▸ Data for this task
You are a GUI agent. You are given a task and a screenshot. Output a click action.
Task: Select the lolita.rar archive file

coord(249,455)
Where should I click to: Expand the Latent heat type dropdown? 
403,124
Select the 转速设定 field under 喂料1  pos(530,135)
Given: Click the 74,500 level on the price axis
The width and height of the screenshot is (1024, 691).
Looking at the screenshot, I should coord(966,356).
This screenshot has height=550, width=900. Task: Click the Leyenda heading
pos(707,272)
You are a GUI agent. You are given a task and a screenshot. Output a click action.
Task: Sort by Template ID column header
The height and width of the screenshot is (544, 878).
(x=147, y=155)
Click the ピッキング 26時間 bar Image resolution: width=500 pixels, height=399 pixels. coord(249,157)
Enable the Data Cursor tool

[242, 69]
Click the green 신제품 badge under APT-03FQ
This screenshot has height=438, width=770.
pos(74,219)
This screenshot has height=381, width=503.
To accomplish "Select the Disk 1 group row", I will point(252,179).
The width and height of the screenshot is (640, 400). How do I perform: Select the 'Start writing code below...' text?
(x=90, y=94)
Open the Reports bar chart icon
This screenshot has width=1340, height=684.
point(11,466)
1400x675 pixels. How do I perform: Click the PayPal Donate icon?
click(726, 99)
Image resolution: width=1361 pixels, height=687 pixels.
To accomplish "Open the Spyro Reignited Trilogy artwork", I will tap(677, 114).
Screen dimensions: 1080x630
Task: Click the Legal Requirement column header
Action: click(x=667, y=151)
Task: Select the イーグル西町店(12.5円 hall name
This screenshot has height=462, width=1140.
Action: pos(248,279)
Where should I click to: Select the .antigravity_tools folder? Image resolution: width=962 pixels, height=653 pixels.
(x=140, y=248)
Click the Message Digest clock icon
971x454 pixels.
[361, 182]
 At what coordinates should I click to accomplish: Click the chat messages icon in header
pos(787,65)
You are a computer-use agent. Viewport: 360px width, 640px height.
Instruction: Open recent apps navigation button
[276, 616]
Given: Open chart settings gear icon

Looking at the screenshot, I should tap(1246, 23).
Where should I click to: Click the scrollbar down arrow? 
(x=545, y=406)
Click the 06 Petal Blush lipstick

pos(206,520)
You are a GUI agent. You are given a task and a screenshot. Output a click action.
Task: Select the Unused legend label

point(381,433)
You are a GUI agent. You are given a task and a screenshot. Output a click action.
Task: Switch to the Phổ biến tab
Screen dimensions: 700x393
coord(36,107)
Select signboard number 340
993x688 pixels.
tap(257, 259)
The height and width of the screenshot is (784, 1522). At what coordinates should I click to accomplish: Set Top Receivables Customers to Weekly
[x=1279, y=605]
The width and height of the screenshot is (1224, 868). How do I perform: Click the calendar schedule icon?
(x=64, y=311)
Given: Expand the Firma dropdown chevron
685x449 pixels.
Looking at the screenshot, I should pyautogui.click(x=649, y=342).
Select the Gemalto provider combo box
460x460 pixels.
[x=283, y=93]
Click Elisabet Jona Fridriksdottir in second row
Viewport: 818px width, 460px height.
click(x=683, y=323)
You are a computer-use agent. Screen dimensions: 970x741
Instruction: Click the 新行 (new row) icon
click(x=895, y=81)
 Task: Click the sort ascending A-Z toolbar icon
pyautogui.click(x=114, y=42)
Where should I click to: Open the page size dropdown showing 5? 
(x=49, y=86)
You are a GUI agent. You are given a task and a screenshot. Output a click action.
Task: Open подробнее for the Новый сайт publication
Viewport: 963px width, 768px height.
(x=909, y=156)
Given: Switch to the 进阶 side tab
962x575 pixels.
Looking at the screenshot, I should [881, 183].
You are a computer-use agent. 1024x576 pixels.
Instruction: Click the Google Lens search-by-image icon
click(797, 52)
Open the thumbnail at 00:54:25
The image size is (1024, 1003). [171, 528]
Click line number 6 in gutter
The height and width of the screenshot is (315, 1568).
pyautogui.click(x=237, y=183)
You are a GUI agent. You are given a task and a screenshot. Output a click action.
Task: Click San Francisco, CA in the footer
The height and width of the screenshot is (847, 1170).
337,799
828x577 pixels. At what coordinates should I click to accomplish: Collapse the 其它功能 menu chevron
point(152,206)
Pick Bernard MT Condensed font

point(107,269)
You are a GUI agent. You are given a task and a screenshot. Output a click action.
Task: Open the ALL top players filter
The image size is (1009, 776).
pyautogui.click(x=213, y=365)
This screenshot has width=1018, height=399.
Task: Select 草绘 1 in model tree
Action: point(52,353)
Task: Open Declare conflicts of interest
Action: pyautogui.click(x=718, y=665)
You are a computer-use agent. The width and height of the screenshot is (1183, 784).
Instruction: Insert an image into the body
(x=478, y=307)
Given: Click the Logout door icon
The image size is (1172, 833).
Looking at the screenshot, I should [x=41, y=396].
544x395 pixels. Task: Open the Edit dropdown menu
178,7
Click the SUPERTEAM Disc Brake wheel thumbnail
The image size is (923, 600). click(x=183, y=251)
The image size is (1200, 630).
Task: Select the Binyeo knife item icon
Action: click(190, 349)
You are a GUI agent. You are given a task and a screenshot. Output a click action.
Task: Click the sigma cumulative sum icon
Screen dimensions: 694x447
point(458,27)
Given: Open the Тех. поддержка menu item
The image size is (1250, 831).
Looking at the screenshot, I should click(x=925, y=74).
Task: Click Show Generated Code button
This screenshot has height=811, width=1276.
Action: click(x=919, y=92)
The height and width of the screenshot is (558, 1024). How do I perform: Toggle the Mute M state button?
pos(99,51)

▸ About this exercise
Read through the entries and copy each line in which "Switch" appears.

▸ Response
Task: Switch to the Phổ biến tab
Given: Switch to the 进阶 side tab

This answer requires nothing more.